Oil Options Volatility Gains as Refineries Shut for Storm

Oil options volatility rose as crude futures declined as U.S. East Coast refineries shut and reduced rates before Hurricane Sandy’s arrival tonight.

Implied volatility for at-the-money options expiring in December, a measure of expected price swings in futures and a gauge of options prices, was 31.74 percent on the New York Mercantile Exchange at 4:15 p.m. compared with 28.94 percent on Oct. 26.

Crude oil for December delivery fell 0.9 percent to $85.54 a barrel as Phillips 66 (PSX), NuStar Energy LP (NS), Hess Corp. (HES), Philadelphia Energy Solutions and PBF Energy Inc. (PBF) shut or reduced output at refineries and terminals in Delaware, New Jersey and Pennsylvania.

The most-active options in electronic trading today were March $88 puts, which rose 46 cents to $6.74 a barrel on volume of 2,020 lots. December $99.50 calls were the second-most active options.

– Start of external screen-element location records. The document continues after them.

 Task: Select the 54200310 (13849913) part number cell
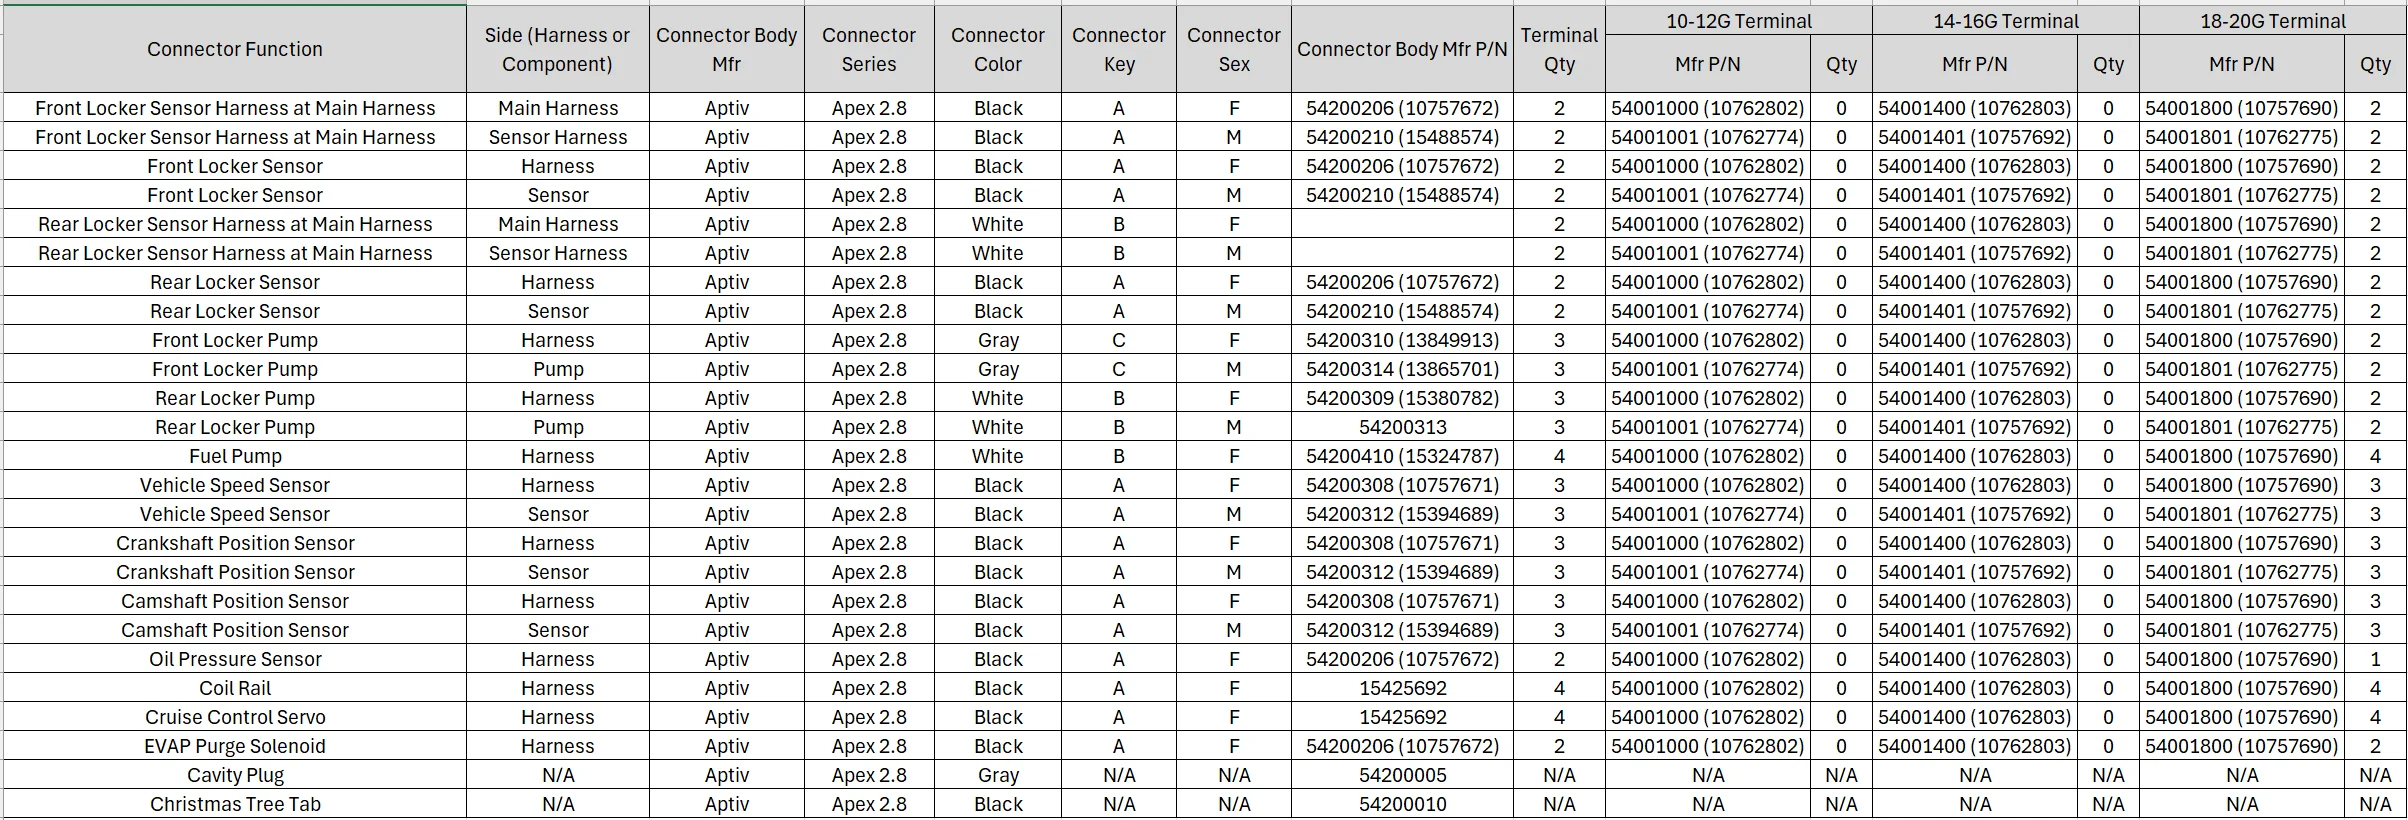(1402, 340)
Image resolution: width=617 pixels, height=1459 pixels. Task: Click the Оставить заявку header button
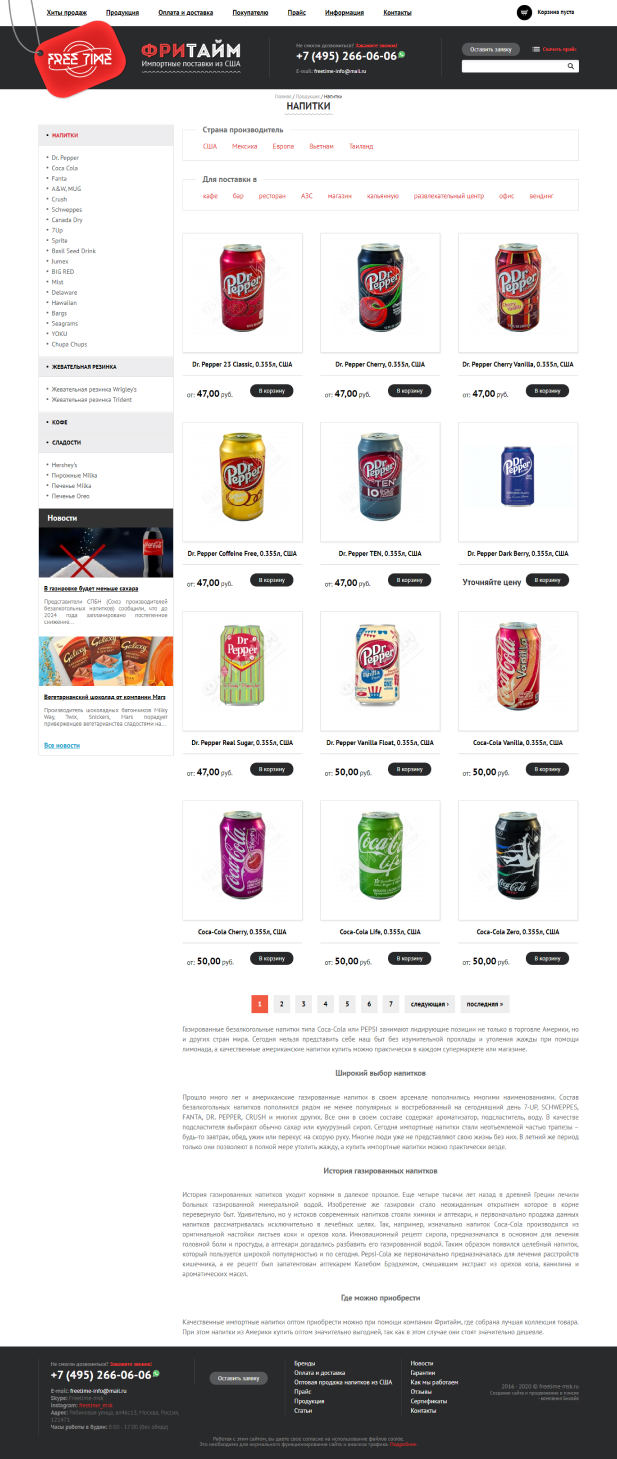[x=491, y=49]
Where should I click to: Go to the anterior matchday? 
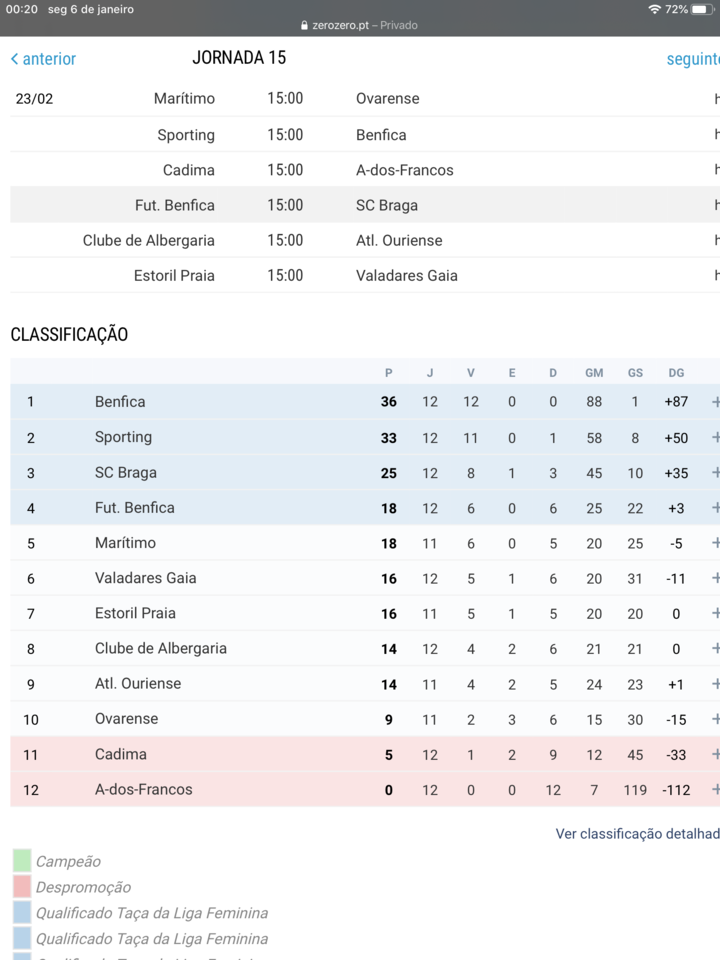(43, 59)
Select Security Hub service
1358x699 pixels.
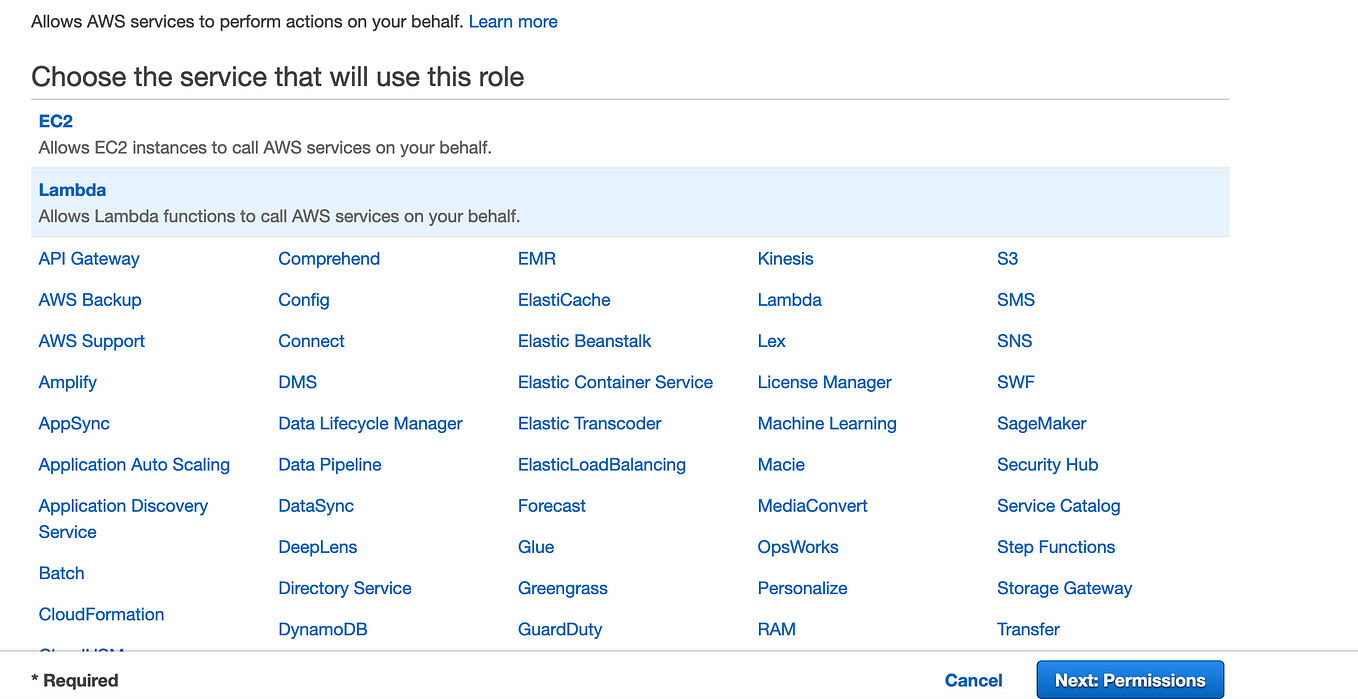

They were unchanged at 7 cents on movement of 2,008 lots.

Puts, or bets that prices will fall, accounted for 54 percent of the 28,675 contracts that changed hands.

The exchange distributes real-time data for electronic trading and releases information the next business day on open- outcry volume, where the bulk of options activity occurs.

In the previous session, calls made up 60 percent of the 87,263 contracts traded.

December $135 calls were the most actively traded the previous session, with 4,743 lots exchanged. They rose 1 cent to 2 cents a barrel. December $130 calls were next, trading unchanged at 2 cents on volume of 3,976.

Open interest was highest for December $120 calls, with 68,123 contracts. Next were December $80 puts with 46,554 lots and December $125 calls with 45,989.